The issue of “empty voting” is part of a larger phenomenon identified by Professors Henry Hu and Bernard Black in an article titled “The New Vote Buying: Empty Voting and Hidden (Morphable) Ownership,” 79 S. Cal. L. Rev. 811 (2006), that details various methods by which hedge funds have separated the voting and economic attributes of stock through swap transactions and other equity derivatives. For example, in addition to “empty voting,” hedge funds have used derivatives and “synthetic” transactions to mirror the economic rights of stock while trying to avoid having “beneficial ownership,” which triggers disclosure obligations. Last year, Jana Partners and Sandell Asset Management reportedly used cash-settled swaps along with direct share ownership to secretly accumulate 21 percent of CNet Networks, Inc.’s outstanding voting shares before announcing a proxy contest.  

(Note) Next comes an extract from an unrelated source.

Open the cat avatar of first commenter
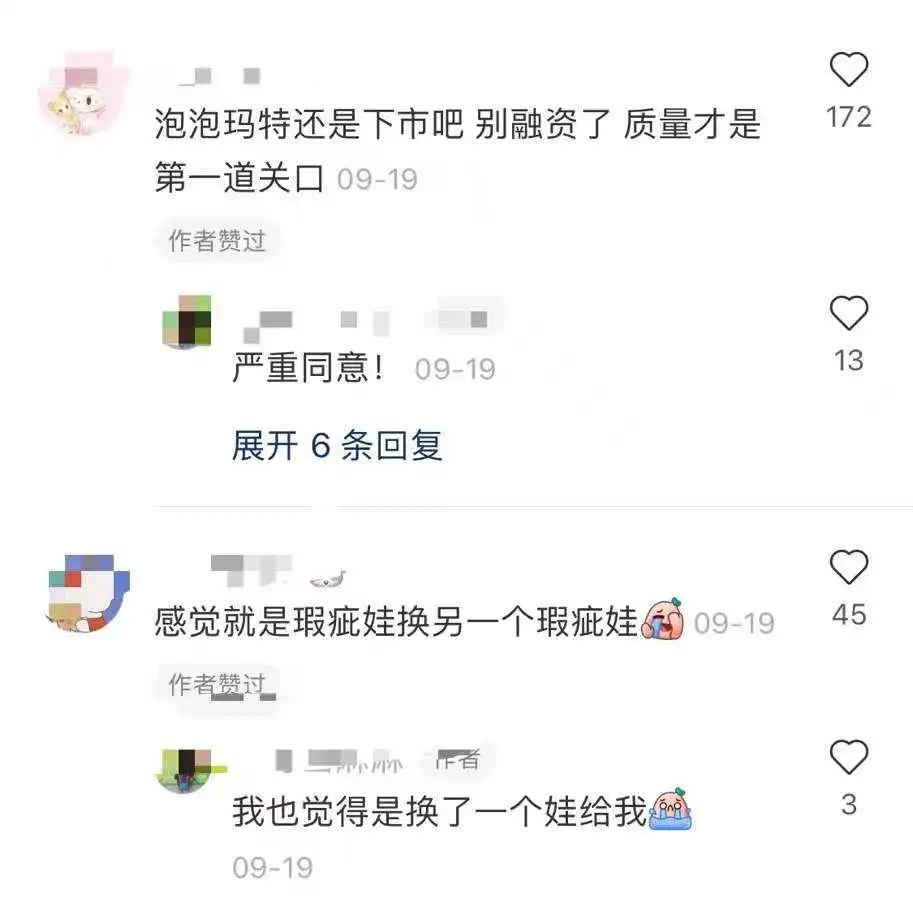Image resolution: width=913 pixels, height=923 pixels. click(84, 94)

The SEC has been slow to respond to the use of derivatives by parties seeking to influence corporate actions, although it reportedly is studying potential amendments to Rule 13d-3. In 2008, a federal district court ruled in CSX Corp. v. The Children’s Investment Fund Management that two hedge funds had used numerous cash-settled equity total return swaps as part of an unlawful scheme to evade federal disclosure requirements. Yet the SEC publicly disagreed with the court’s interpretation of its rules. The district court’s rulings were appealed to the United States Court of Appeals for the Second Circuit last year, which has yet to issue its opinion.  

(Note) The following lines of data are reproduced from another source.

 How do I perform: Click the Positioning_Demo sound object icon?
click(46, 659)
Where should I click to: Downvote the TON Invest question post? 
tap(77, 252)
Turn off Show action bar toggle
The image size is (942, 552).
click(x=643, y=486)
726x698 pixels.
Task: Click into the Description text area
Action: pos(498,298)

The Perry settlement is a reminder to public companies of the broad use of derivatives and swap transactions potentially to affect corporate governance and control, from influencing the outcome of a stockholder vote to accumulating stock positions secretly. Although there are few defensive tools available to issuers, one step they can take is to ensure their bylaws governing advance notice of stockholder proposals and director nominations require the proponent to disclose derivative positions in addition to direct share ownership. Advance notice bylaws should also require the proponent to provide an updated disclosure of its holdings on the record date so that other stockholders are fully informed of the proponent’s underlying interests. Some corporations have similarly amended their stockholder rights plans, or “poison pills,” to capture derivative interests of a potential hostile acquiror.  

Delaware corporations can also take advantage of new amendments to the Delaware General Corporation Law, which will be effective on August 1, 2009. The amendments will permit boards to declare separate record dates to determine which stockholders are entitled to notice and which stockholders are entitled to vote at a stockholders’ meeting. The amendments limit, but do not foreclose, the ability of parties without an economic interest in a company’s stock to influence the outcome of a stockholder vote. We expect Delaware corporations to work closely with legal counsel and proxy solicitors in determining how best to utilize the new law during next year’s proxy season.